Thursday, June 21, 2012

Rep. Peter King: How did he do with his anti-Muslim hearings?

I authored a review on the first four hearings, you can read the full report here.

For seven years prior to the first hearing, Rep. Peter King had maintained that “80%, 85% of the mosques in this country are controlled by Islamic fundamentalists" and that average Muslims "are loyal," but "don't come forward, they don't tell the police what they know. They won't turn in their own." In December 2010, he staunchly announced that he will “stand-by” the 85 percent number. Today, after eight years, four hearings and eighteen witnesses, King has failed to produce the promised evidence to support his stigmatization of America’s Muslims.

Not a single witness attempted to factually validate the allegation of a Muslim community run by extremists.
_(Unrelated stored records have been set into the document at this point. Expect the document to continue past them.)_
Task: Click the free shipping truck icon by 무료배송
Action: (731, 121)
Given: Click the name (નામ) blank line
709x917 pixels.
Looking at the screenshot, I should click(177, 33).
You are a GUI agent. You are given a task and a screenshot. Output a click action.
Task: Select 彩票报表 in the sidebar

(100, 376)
King made only one foray into backing up his allegation during the entire series of hearings. He asked Zuhdi Jasser if extremism is a “systemic problem” in the American Muslim community. Jasser, a physician who works closely with the anti-Muslim movement, is not an expert and has conducted no research on the topic. Jasser’s response: “It's a minority, but there's an ideology that exists in some mosques-- not all, not a majority -- but in some mosques. And it's a significant number.”

Five of the six law enforcement representatives who testified did not support King’s assertion that Muslims do not cooperate with law enforcement. Instead, these witnesses described “strong relationships” with Somali Muslims, “strong bonds” with the American Muslim community and “outreach and engagement with Muslim communities…” Prior to the hearings, FBI Director Muller had told the House Judiciary Committee, “that many of our cases are a result of the cooperation from the Muslim community in the United States."
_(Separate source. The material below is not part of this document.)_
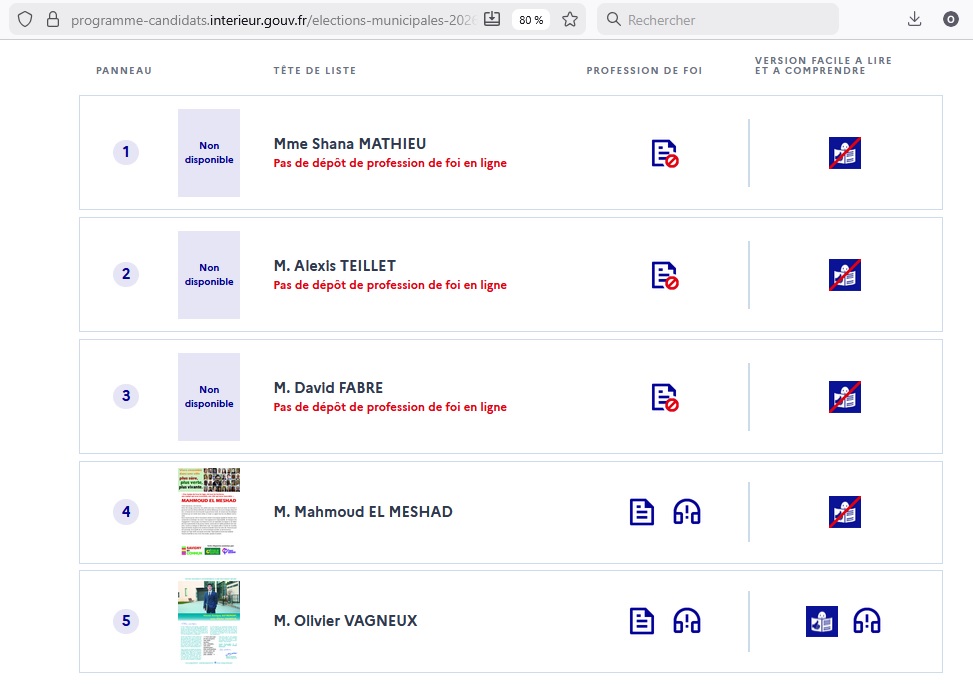Click unavailable easy-read icon for Mahmoud EL MESHAD
This screenshot has width=973, height=685.
tap(845, 512)
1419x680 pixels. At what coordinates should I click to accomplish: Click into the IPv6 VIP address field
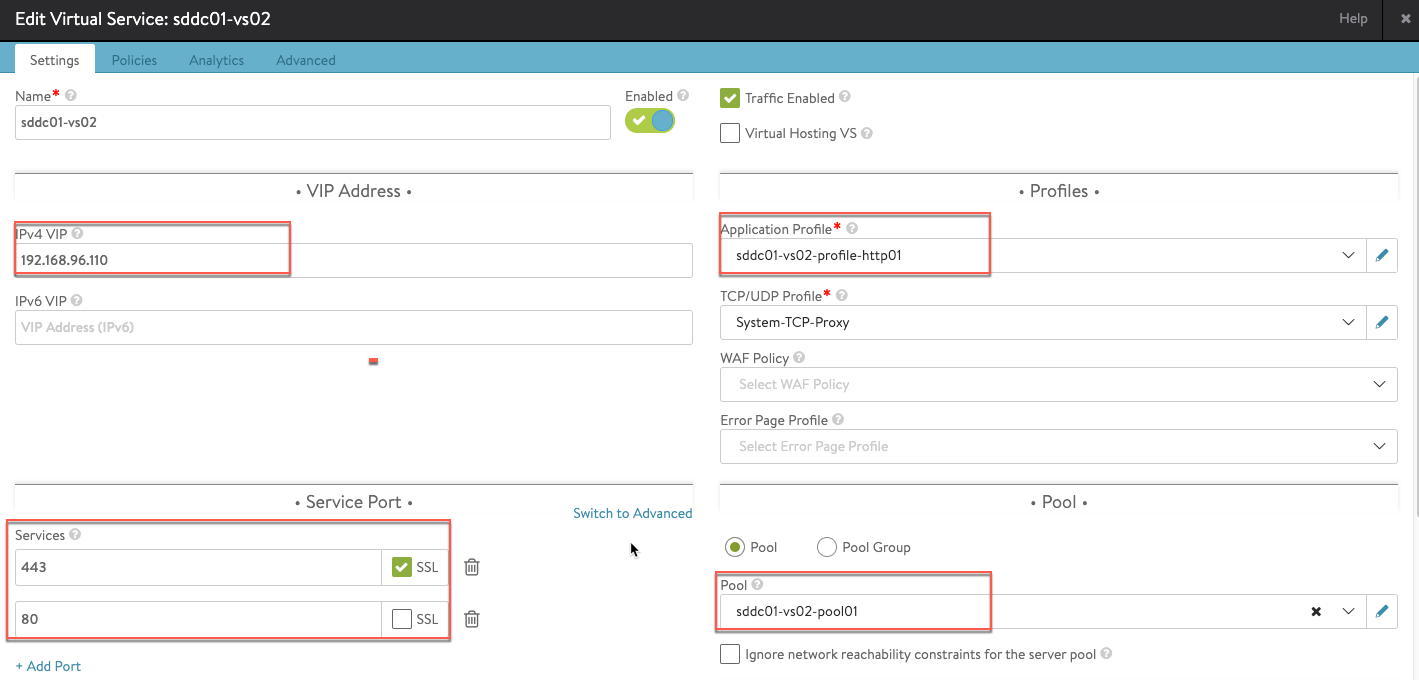coord(353,327)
Raw Story kindly cited the report in their coverage of this week's fifth hearing:

"An analysis by Council on American-Islamic Relations of King’s first four hearings on Islamic radicalization determined that the chairman had 'failed to produce the promised evidence to support his stigmatization of America’s Muslims.'"

"'King’s record of leveling unsubstantiated allegations and biased attacks on the Muslim community and habit of naming people with records of anti-Muslim bias as potential witnesses and information sources denies him any current credibility in discussions about American Muslims and homeland security,' the group concluded."